Your goal: Given the records below, pull every line with the word "Kontakt" into the answer.

Saved entries
<<<<

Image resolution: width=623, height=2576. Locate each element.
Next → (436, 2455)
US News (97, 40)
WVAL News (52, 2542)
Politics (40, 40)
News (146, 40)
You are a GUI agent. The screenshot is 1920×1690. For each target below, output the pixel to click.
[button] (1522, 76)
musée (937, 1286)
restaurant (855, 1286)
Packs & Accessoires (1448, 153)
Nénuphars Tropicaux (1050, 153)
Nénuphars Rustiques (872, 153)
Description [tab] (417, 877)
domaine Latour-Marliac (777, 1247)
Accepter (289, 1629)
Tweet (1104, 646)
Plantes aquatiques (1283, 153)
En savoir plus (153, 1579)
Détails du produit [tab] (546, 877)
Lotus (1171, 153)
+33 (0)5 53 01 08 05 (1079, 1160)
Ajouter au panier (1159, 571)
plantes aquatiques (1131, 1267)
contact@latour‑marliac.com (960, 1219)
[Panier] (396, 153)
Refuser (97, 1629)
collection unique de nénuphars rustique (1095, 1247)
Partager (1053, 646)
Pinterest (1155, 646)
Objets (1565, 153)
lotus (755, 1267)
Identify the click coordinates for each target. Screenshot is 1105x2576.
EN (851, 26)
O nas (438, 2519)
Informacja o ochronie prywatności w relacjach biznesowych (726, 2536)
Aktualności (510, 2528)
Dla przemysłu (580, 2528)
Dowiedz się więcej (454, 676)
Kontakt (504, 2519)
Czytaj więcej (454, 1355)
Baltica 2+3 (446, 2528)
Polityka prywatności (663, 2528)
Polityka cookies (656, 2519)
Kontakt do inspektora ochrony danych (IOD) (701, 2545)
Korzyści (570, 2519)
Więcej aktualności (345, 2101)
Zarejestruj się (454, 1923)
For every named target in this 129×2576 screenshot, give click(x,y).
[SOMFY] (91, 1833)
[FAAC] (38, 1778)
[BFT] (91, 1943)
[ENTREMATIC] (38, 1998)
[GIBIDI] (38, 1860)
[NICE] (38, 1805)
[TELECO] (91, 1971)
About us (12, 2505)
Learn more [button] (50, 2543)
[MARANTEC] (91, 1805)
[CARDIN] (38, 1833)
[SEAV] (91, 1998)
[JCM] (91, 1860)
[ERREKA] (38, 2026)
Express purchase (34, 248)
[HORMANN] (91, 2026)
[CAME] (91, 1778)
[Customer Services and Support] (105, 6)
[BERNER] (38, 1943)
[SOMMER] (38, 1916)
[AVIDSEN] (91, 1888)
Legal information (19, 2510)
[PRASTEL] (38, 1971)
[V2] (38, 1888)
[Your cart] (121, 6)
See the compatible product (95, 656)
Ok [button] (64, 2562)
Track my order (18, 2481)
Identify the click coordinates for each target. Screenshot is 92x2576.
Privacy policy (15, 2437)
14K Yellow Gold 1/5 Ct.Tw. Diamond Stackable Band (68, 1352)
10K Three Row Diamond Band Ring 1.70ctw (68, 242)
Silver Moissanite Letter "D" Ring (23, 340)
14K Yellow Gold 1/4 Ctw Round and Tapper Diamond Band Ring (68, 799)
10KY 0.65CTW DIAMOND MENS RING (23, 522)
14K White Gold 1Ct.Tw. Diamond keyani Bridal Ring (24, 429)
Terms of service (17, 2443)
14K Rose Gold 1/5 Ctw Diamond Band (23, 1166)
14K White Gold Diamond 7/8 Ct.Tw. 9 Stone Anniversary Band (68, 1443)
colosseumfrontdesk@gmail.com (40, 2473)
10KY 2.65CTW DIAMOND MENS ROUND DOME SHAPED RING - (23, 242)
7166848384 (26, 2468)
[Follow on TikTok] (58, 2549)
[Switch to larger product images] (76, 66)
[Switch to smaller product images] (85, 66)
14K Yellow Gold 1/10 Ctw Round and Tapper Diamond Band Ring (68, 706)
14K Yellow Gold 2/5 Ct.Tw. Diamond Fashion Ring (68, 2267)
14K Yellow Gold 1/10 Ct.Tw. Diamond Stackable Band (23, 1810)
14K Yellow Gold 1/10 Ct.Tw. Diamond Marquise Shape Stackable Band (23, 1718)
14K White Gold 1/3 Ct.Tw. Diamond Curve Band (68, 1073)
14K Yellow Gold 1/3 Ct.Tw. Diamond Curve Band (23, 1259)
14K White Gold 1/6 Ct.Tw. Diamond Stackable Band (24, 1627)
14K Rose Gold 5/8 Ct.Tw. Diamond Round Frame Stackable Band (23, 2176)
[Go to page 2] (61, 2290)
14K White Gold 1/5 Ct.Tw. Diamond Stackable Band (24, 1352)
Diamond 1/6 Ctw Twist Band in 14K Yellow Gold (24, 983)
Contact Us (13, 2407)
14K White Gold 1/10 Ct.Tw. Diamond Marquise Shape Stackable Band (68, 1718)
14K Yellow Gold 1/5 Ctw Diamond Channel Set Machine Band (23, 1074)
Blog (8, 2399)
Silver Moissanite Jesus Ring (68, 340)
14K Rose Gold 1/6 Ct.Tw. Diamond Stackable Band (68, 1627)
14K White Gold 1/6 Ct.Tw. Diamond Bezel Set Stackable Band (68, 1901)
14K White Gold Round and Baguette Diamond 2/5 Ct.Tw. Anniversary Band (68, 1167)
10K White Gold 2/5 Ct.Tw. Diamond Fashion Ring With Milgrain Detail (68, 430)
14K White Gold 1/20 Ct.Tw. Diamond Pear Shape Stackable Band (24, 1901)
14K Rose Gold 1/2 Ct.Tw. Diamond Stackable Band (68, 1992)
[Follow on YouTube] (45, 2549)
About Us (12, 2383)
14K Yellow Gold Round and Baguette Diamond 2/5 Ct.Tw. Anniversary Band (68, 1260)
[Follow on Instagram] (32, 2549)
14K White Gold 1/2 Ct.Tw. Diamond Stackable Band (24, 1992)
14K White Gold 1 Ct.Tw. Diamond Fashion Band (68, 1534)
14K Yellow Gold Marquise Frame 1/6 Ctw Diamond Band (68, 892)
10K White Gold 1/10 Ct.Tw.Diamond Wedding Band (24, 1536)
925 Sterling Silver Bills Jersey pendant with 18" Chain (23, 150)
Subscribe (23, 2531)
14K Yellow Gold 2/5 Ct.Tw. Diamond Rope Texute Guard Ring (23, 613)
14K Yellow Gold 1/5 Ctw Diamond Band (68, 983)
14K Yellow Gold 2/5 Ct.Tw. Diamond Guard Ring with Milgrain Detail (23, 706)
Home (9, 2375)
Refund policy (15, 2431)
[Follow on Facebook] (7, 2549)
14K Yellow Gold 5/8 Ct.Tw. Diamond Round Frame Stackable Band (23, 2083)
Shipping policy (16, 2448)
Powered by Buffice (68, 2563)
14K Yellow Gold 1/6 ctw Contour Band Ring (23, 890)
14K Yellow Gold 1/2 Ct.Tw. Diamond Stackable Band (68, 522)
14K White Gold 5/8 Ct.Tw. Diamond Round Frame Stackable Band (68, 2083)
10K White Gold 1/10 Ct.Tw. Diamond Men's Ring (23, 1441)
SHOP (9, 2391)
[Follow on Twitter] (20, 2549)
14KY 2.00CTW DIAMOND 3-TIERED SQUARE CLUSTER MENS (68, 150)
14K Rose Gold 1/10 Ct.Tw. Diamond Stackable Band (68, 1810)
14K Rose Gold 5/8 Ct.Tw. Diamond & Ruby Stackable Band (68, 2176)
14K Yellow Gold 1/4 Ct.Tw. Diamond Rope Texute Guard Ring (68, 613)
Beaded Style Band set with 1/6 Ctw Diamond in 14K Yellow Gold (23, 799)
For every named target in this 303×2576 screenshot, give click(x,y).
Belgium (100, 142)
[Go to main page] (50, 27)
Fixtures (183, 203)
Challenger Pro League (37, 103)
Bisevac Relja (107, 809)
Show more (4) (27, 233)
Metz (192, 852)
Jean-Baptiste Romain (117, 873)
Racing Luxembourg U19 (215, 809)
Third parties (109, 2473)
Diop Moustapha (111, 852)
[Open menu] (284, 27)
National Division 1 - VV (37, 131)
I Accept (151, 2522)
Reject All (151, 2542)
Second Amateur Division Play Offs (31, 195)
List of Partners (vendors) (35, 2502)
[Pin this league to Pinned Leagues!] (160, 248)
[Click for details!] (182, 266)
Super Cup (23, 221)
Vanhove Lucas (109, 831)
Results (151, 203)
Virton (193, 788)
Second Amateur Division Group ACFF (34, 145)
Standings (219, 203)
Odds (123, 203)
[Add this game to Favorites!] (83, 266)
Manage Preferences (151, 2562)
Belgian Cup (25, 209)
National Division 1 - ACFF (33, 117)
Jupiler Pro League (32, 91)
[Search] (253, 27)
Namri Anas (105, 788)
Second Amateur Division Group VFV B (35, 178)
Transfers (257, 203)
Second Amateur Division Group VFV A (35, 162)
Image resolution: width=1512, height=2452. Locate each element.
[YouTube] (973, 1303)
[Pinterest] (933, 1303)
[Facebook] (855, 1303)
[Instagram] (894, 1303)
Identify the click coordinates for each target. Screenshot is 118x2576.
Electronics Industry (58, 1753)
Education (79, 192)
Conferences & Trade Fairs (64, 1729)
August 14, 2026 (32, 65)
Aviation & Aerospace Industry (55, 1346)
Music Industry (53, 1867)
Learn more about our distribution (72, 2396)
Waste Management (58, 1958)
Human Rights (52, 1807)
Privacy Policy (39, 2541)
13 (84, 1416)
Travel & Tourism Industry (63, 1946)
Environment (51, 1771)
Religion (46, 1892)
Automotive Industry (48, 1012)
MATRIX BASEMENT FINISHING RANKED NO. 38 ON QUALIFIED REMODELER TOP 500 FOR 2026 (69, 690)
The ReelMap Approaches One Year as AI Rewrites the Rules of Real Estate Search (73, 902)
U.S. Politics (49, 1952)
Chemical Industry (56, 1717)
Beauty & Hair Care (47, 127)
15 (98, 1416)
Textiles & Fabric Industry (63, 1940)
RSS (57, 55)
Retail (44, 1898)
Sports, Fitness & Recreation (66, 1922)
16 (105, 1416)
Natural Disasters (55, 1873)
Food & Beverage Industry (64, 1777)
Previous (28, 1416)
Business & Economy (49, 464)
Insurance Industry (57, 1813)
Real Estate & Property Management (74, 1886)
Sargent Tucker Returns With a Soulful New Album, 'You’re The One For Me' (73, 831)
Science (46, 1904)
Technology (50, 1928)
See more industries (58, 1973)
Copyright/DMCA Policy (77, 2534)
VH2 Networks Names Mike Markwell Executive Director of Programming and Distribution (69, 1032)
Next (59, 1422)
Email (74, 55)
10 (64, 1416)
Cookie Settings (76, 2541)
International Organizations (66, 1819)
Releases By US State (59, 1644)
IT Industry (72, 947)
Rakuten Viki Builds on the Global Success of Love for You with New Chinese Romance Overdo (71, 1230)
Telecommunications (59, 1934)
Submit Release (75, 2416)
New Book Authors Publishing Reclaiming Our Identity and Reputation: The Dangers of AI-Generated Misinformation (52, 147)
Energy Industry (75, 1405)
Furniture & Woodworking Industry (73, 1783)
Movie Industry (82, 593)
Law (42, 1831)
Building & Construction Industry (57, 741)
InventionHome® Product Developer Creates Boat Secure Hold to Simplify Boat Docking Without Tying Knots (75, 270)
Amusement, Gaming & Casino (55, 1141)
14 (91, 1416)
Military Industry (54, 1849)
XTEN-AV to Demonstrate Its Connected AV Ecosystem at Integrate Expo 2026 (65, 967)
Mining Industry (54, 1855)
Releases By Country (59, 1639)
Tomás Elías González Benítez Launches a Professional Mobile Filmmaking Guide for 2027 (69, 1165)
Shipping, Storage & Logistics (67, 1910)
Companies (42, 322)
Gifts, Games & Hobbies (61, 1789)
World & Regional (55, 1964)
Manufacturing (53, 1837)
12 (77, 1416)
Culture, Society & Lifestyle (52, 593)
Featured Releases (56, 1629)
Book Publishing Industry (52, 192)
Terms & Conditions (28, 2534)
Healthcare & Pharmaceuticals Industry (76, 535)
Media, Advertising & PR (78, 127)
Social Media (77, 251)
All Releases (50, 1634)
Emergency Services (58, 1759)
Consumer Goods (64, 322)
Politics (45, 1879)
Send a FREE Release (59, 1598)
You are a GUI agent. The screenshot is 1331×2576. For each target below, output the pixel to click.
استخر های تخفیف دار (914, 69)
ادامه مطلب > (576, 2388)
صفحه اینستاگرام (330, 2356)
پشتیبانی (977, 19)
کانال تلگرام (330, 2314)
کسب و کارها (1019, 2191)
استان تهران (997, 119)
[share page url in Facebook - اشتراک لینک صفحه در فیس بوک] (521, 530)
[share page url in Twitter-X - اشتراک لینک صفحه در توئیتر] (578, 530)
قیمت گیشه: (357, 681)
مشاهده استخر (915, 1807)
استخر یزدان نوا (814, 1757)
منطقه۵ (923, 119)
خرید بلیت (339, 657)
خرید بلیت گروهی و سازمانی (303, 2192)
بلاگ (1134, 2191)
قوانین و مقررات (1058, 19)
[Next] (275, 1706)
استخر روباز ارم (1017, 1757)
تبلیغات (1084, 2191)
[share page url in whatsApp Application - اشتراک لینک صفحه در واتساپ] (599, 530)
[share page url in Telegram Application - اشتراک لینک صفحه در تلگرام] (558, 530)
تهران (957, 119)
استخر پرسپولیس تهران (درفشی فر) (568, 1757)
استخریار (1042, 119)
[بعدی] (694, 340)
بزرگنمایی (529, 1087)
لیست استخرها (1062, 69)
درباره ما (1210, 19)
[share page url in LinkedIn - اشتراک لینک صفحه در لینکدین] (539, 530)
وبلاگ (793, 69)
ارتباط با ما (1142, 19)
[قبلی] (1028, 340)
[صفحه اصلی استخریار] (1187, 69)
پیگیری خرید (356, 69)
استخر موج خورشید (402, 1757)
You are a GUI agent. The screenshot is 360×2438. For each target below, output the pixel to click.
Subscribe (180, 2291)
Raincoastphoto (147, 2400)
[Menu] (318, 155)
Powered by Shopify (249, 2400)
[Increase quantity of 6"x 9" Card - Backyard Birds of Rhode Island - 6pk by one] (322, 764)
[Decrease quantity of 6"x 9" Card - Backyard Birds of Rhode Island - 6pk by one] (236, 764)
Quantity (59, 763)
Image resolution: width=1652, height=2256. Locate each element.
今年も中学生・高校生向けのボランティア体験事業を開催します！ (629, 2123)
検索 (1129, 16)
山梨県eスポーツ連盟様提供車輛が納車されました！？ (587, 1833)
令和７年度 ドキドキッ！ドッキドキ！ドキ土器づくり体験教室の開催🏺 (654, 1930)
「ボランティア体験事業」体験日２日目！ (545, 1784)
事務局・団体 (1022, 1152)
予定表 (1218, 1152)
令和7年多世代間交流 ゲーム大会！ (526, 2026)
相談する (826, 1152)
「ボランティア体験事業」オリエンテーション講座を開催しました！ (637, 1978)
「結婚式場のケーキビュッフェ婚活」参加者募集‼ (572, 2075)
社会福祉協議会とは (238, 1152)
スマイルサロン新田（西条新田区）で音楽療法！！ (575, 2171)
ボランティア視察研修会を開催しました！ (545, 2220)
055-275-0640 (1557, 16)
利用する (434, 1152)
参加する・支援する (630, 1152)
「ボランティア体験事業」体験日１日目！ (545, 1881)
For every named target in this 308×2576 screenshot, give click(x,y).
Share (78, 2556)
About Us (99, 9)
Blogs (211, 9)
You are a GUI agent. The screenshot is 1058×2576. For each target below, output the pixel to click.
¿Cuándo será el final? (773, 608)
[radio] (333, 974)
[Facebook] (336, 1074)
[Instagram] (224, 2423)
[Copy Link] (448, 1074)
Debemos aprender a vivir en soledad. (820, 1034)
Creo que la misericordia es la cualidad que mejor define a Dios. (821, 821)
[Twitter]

>>>>

Response for this exercise:
Kontakt (504, 2519)
Kontakt do inspektora ochrony danych (IOD) (701, 2545)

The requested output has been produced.